利用H202誘使培養於PVA細胞產生不可逆的老化

Abstract

前言：由過去組織工程的研究可知，不同生醫材料表面的化學和物理性質與細胞的生存、生長等細胞行為表現息息相關，但是對於細胞成球與老化的相關研究也較少。因此，本研究的主要目標為利用PVA親水性的表面使細胞成球，進而探討在PVA材料上培養的成球細胞生長和生存的情況，以及細胞是否會直接走向死亡或者是會走老化路徑及前趨性老化等可能發生的路徑。 材料與方法：實驗選用兩種不同種類的PVA（一個是鹼化程度較高的BP-20H、一個是黏度較高的BC-24）以及商業用組織培養盤(TCPS)，在細胞方面使用肺癌細胞株H1299及轉殖FAK的H1299細胞（H1299/ FAK），觀察比較其在PVA生長和生存的情況，再利用纖維母細胞(HFF)培養於不同的基材上，以不同條件之雙氧水處理，建立細胞長期之生長曲線(PD)與 SA-β-galactosidase酵素活性等老化相關指標，最後進行老化相關的基因分析。 結果： 細胞生長在PVA材料上，長時間的觀察方面H1299/ FAK 生長的情況比H1299較好WST-1讀值也較高。使用長時間低濃度雙氧水處理對HFF細胞的傷害似乎較短時間高濃度的大，HFF細胞經培養在PVA材料再移置TCPS的細胞較易變扁平老化的比例也較明顯。 結論：H1299 / FAK在PVA生長和生存的狀況較H1299良好。經由雙氧水處理可以誘使HFF細胞產生不可逆的老化，若處理後再培養在PVA材料上，會明顯影響細胞生長的型態進而產生類似於老化之現象。
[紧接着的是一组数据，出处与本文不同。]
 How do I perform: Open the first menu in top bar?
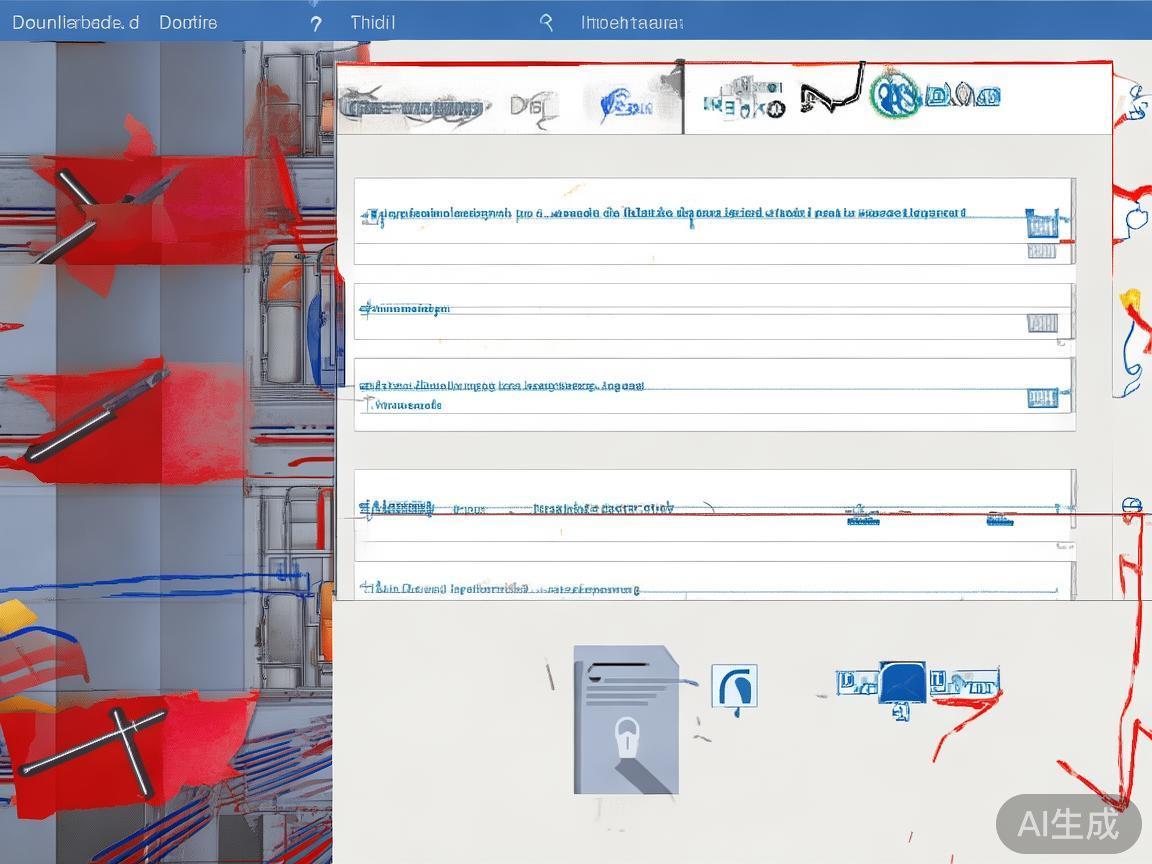pos(75,22)
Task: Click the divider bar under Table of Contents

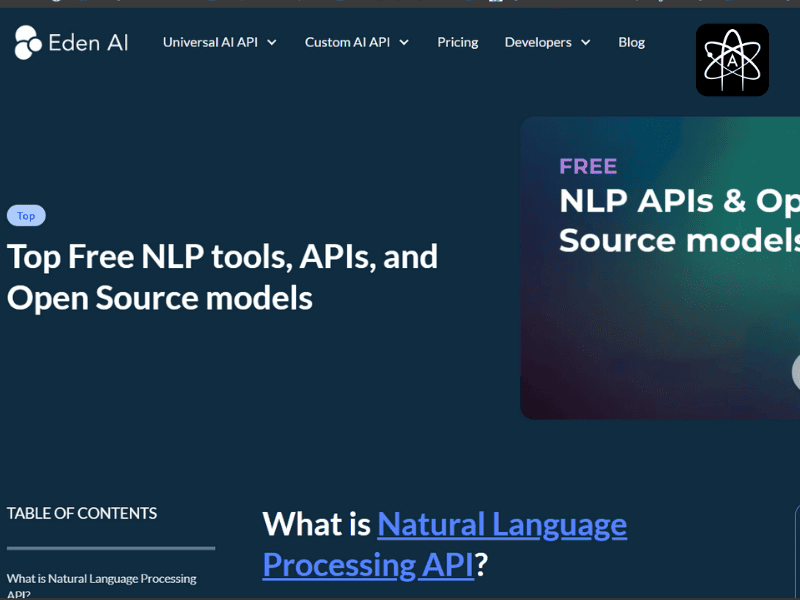Action: click(111, 548)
Introduction: It has been known that different chemical and physical surface properties of biomembranes controlled the cell behavior, such as cell survival and growth. However, there is no report which is focused on the effects of biomembranes to cellular senescence. Thus, the objective of this study was to investigate the effects of cell aggregates cultivated on the surface of PVA biomembranes. The influences of biomembranes to the proliferation and senescence of cells were also studied. Materials and methods: We chose three kinds of biomembranes, PVA (polyvinyl Alcohol) BP-20H has high alkalization degree, PVA (polyvinyl Alcohol) BC-24 has high viscosity, and tissue culture polystyrene (TCPS). The survival and proliferation of H1299 and H1299/FAK when cultured on PVA membranes were investigated. Human foreskin fibroblast (HFF) were cultured on these membranes and received different conditions of H2O2 treatment to establish senescence correlation index, such as growth curves (P.D) and SA-β-galactosidase activity. Senescence associated gene expression was also analyzed. Results: Our results show that H1299/FAK has better survival and WST-1 value than the H1299. Prolonged low-dose H2O2 treatment not only induced irreversible cell growth arrest but also increased senescent cells, especially cultured on the PVA membranes. Conclusions: H1299/FAK has better survival on the PVA membranes than the H1299 cells. H2O2 treatment significantly induced irreversible cell growth arrest and the percentage of senescent cells to the HFF cells. This phenomenon could be further enhanced by transferring the H2O2 treated cells to the PVA membranes for subsequent cell culture.